Verifica sul client: cosa controllare davvero

Dopo l’assegnazione, non limitarti a vedere che la policy risulta “Succeeded” nel portale. La verifica utile è lato endpoint, perché lì emergono i conflitti tra profili, la latenza di sincronizzazione e le eventuali sovrascritture locali.

1. Forza una sincronizzazione da Accesso lavoro o scuola nelle impostazioni di Windows, oppure attendi il normale refresh di Intune.
2. Controlla lo stato del profilo nel portale Intune nella sezione del dispositivo o dell’utente assegnato.
3. Apri il client e verifica se cmd.exe si avvia o se compare un messaggio di blocco.
4. Controlla i log di gestione MDM se il risultato non corrisponde all’atteso.

Se il comportamento è incoerente, il primo posto da guardare non è il prompt, ma la coerenza tra assegnazione, gruppo e tipo di policy. In molti casi il profilo è corretto, ma finisce su un gruppo sbagliato o in conflitto con una configurazione precedente.

Diagnosi dei casi che sembrano fallimenti ma non lo sono

Ci sono tre situazioni frequenti in cui sembra che la policy non funzioni, mentre in realtà il problema è altrove. La prima è il ritardo di propagazione: il dispositivo ha ricevuto la policy, ma l’utente non ha ancora fatto logoff/logon o il refresh non è completato. La seconda è il conflitto con un’altra policy che riabilita il prompt. La terza è l’uso di un canale alternativo, come PowerShell o un’applicazione che lancia comandi in background.

Per falsificare queste ipotesi in pochi minuti: verifica lo stato della policy nel portale, confronta i gruppi assegnati e testa un secondo account sullo stesso dispositivo. Se il secondo account è bloccato e il primo no, il problema è quasi sempre nel targeting utente o nelle eccezioni.

Approccio più robusto: affiancare il blocco con controlli di applicazione

Se stai progettando un ambiente con requisiti più severi, il blocco del prompt va affiancato a controlli di esecuzione applicativa. In pratica, non basta impedire l’apertura di una shell: devi decidere quali binari, script e strumenti siano consentiti. Altrimenti l’utente trova un’altra strada e il controllo perde valore.

Qui il punto non è fare hardening aggressivo a tutti i costi, ma costruire una baseline coerente. Per esempio, in un parco macchine destinato a ufficio, il prompt può essere bloccato insieme a regole che limitano script non autorizzati e strumenti di amministrazione non necessari. In un reparto tecnico, invece, il blocco può essere riservato solo ai profili non privilegiati.

Rollback e impatto operativo

Il rollback deve essere immediato e documentato. Se la policy blocca utenti che devono lavorare, la correzione più veloce è rimuovere l’assegnazione dal gruppo interessato o impostare il profilo su Not configured. In Intune questa è la vera leva di sicurezza: il controllo centralizzato ti consente di tornare indietro senza toccare manualmente ogni macchina.

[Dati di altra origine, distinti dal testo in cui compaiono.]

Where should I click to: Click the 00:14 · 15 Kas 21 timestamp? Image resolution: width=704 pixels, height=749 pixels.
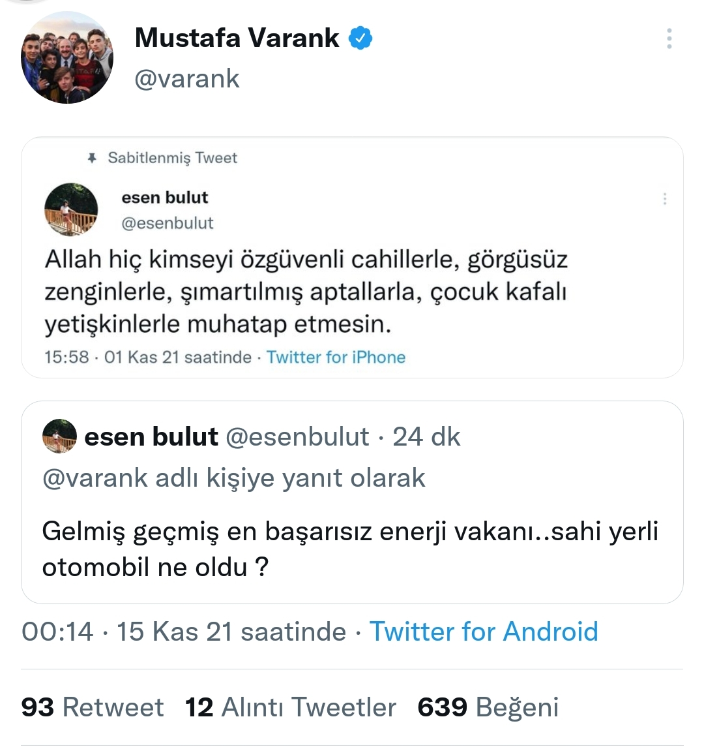[x=184, y=632]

Prima di estendere il blocco a tutta l’organizzazione, misura il blast radius: quanti utenti usano ancora il prompt per attività legittime, quali applicazioni dipendono da batch file e quali team hanno bisogno di eccezioni. Se non hai questi dati, il rischio non è tecnico ma operativo: trasformi un piccolo controllo in un ticket storm.

Una regola pratica che evita errori inutili

La regola migliore è questa: blocca il Prompt dei comandi solo dove hai una ragione chiara e un gruppo ben definito. Non usarlo come scorciatoia per “migliorare la sicurezza” in modo generico. Funziona quando è parte di una politica di endpoint coerente, con eccezioni controllate e verifica lato client. Funziona molto peggio quando diventa un toggle buttato in produzione senza analisi delle dipendenze.

In sintesi, Intune ti dà il controllo centrale; sta a te usarlo con targeting preciso, test pilota e rollback semplice. È questo che rende il blocco del prompt un intervento utile invece che un problema nuovo travestito da hardening.